La componente di collegi uninominali tende a premiare la prima coalizione, che tutti i sondaggi dell’ultimo anno dicono essere il centrodestra a trazione leghista. Ecco invece i numeri in caso di una diversa norma

L'Aula di Montecitorio
Tra le conseguenze della crisi di governo assisteremo anche a una revisione del sistema elettorale in senso proporzionale? Si tratterebbe, è vero, della quarta riforma in neanche quindici anni (dopo Porcellum, Italicum e Rosatellum), un vero unicum tra i Paesi europei.
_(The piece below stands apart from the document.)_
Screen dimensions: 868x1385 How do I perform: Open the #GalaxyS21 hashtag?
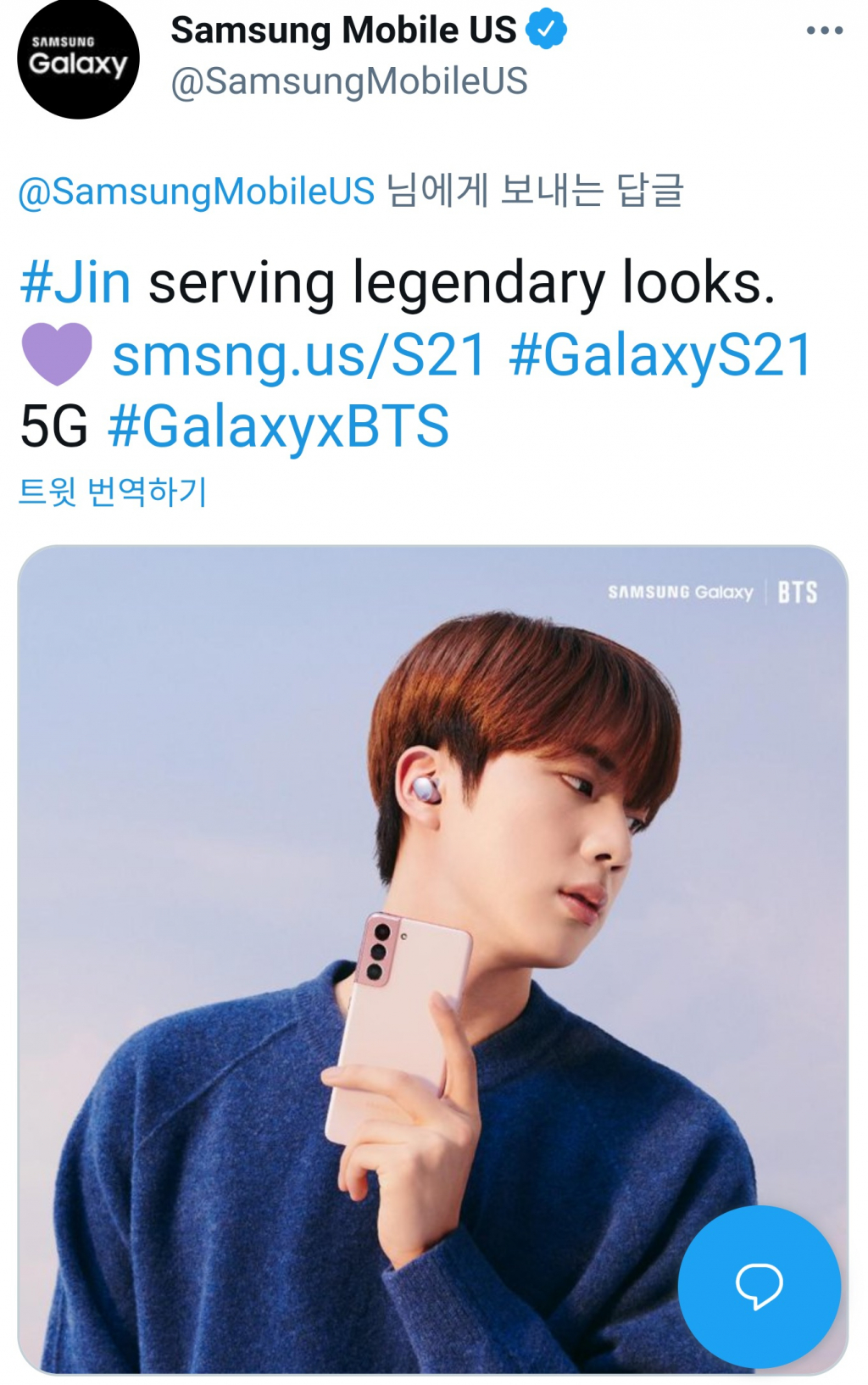[661, 356]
Ma da una modifica delle regole del voto - propiziata da un asse tra Pd, Movimento 5 Stelle e magari anche Forza Italia? - potrebbero passare trasformazioni rilevanti per il nostro assetto politico.
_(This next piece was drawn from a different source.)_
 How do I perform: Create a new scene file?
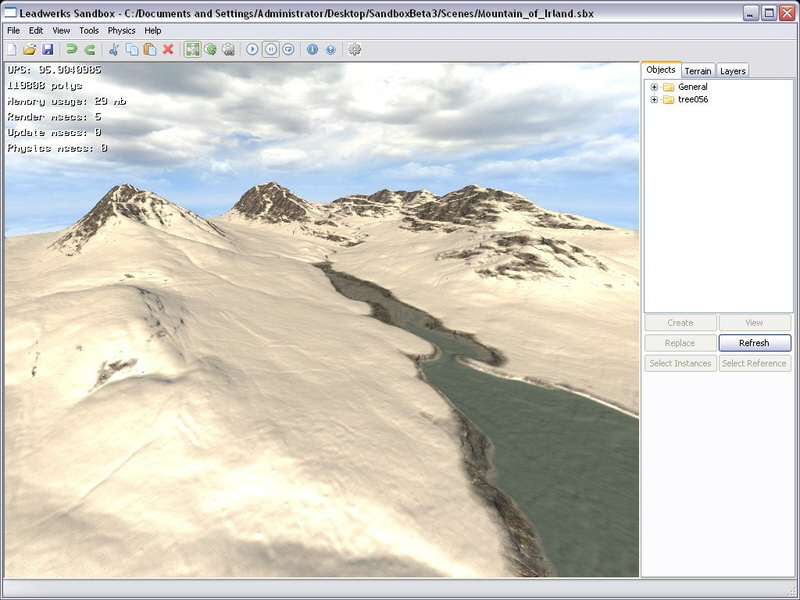click(x=12, y=49)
Si commette spesso l’errore di considerare la legge elettorale come una variabile a sé stante, indipendente dall’offerta politica e dal comportamento di partiti e leader. Non è così. Anche se non sempre nella direzione immaginata dai proponenti, cambiare il sistema di voto significa permettere strategie, favorire o scoraggiare intese, alleanze o fusioni tra partiti, incidere sui modelli di comunicazione e sullo sviluppo della campagna elettorale, in sostanza cambiare il terreno di gioco sul quale si confrontano i partiti in corsa alle elezioni.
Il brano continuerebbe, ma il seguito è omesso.